Copy out every entry that follows, without a single picture.
BEGIN Input data
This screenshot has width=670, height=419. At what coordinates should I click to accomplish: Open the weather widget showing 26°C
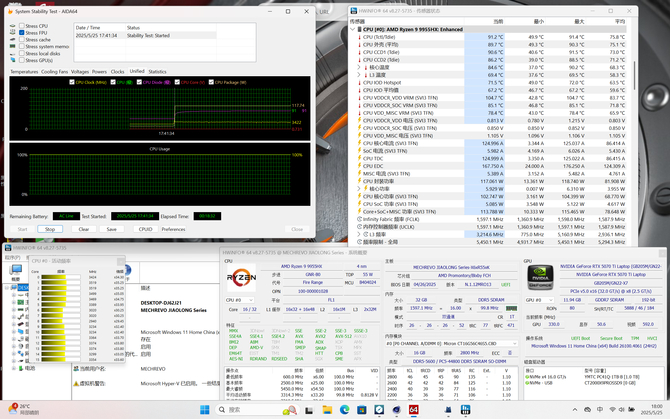(22, 409)
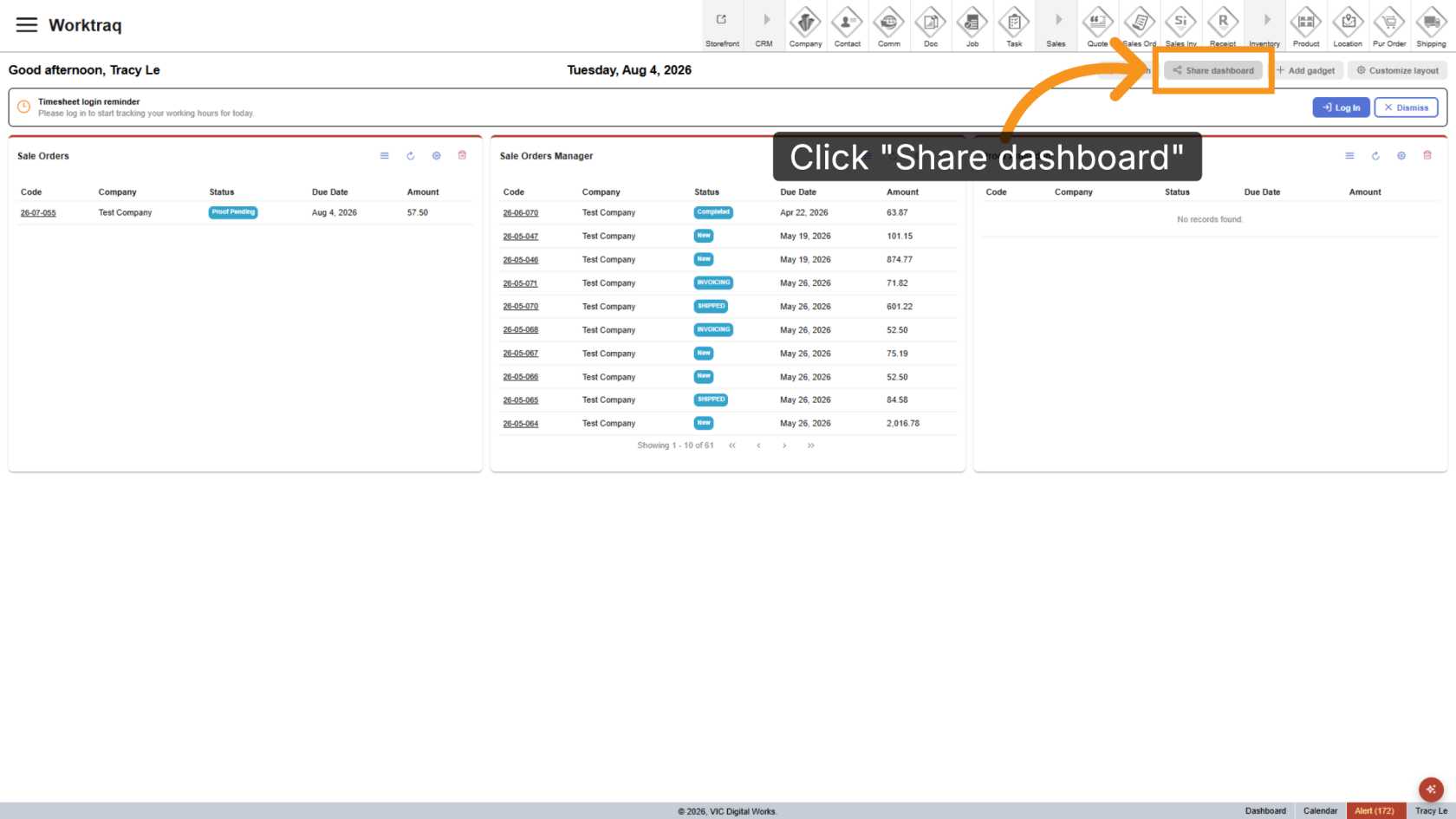The image size is (1456, 819).
Task: Open the Contact module icon
Action: click(847, 26)
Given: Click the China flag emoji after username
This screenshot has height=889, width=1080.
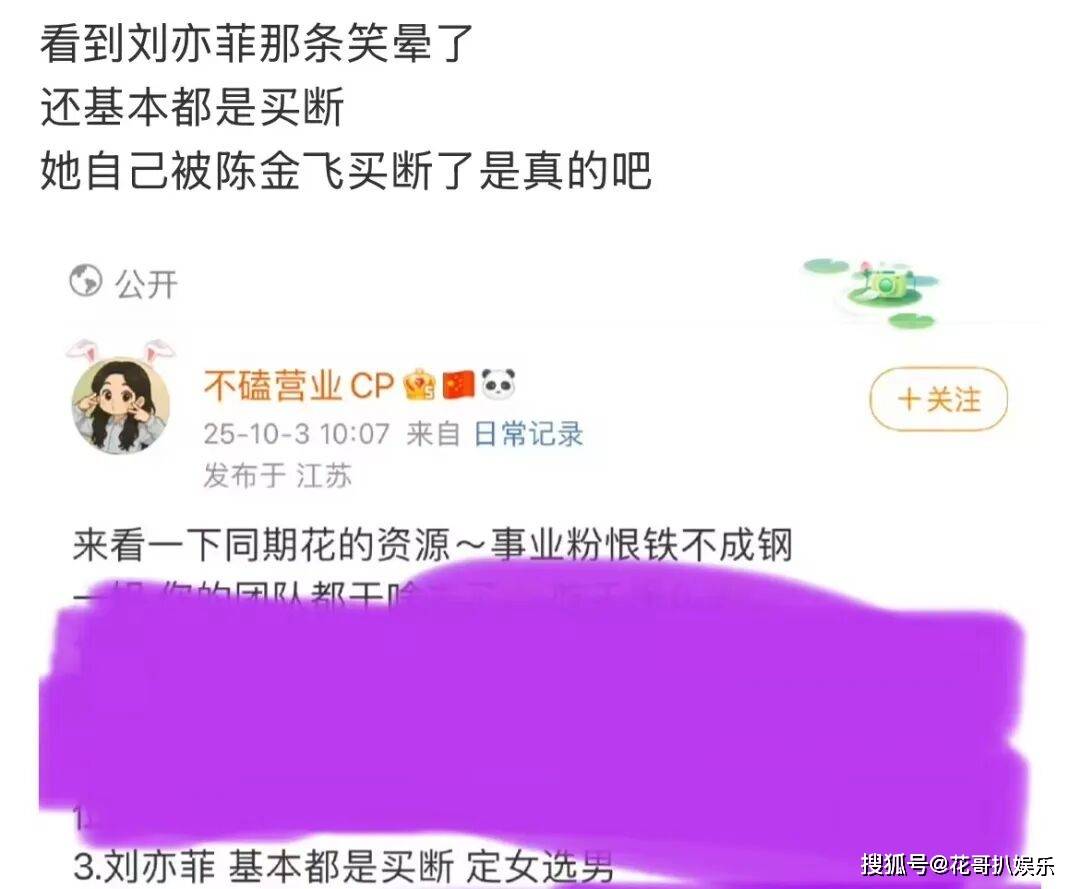Looking at the screenshot, I should 459,385.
END Input data
## Response
This screenshot has width=670, height=419. At what coordinates should I click to accomplish: Open the weather widget showing 26°C
(22, 409)
The image size is (1456, 819).
Task: Open the Contact module icon
Action: click(847, 26)
Given: Click the China flag emoji after username
This screenshot has height=889, width=1080.
Looking at the screenshot, I should 459,385.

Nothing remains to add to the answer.